Sensitivity of millimeter-wave precipitation retrieval accuracy to physical assumptions
Contributed by D. H. Staelin, MIT, Cambridge, MA, USA

In the preprint "Millimeter-wave precipitation observations versus simulations: sensitivity to assumptions", submitted to the Journal of Atmospheric Sciences (JAS) by C. Surussavadee and D. H. Staelin and appended here, it is shown that AMSU retrievals of surface-precipitation rates exhibit useful performance above ~1 mm/h, and exhibit significantly better performance for hydrometeor water paths because most hydrometeors reside at higher and more satellite-accessible altitudes.  The neural-network-based retrieval algorithm was trained with the MM5/TBSCAT model described in the JAS paper and tested against independent pixels generated by the same model for 122 globally and seasonally distributed storms.  Thirteen frequencies 23-190 GHz were observed, including all 8 AMSU-A frequencies below 56 GHz, and all 5 AMSU-B frequencies.

When the true (MM5) values were divided into octaves it was found that the rms retrieval accuracies for snow water path varied between 0.05 mm for MM5 paths of 0.125-0.25 mm, and 0.18 mm for MM5 paths of 1-2 mm.  The corresponding rms water-path retrieval performances for graupel, cloud ice, and rain water for the same two octaves were 0.19-0.93, 0.10-0.41, and 0.16-0.78 mm, respectively.  The rms retrieval accuracies for 15-minute surface precipitation rates varied between 0.4 mm/h for MM5 rates 0.125-0.25 mm/h, and 21 mm/h for MM5 rates 32-64 mm/h.  These surface precipitation–rate errors were correlated (~0.3) with the presence of virga.  The rms errors for retrieved cell-top altitudes for snow/graupel were less than ~1.2 km for cell-top altitudes 0 – 20 km. 

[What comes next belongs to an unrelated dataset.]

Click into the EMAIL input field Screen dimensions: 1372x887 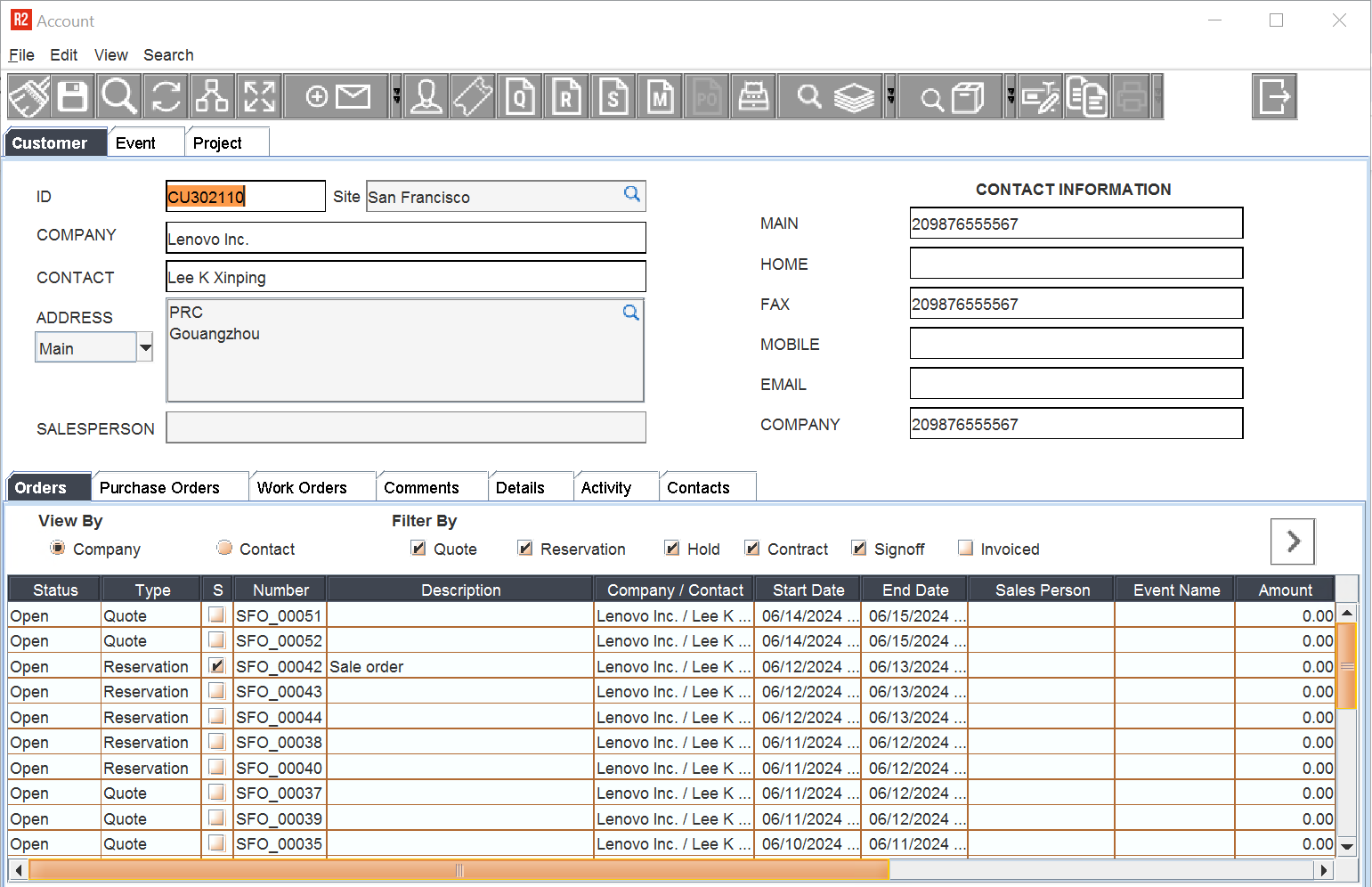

As part of this study it was found that the sensitivity of AMSU retrieval accuracies to model assumptions was small and therefore future system performance limits should be reliably predictable.  This sensitivity was tested by varying many aspects of the models, such as ice factors, loss tangents, back-scattering fractions, hydrometeor size and altitude distributions, and production rates for snow and graupel.  Since it was shown in this paper that the brightness temperatures are much more sensitive to these same assumptions, and particularly to the back-scattering fraction, achieving such retrieval accuracies will require that discrepancies between predicted and observed radiance spectra be small.  The paper suggests that these radiance discrepancies may already be approaching acceptability.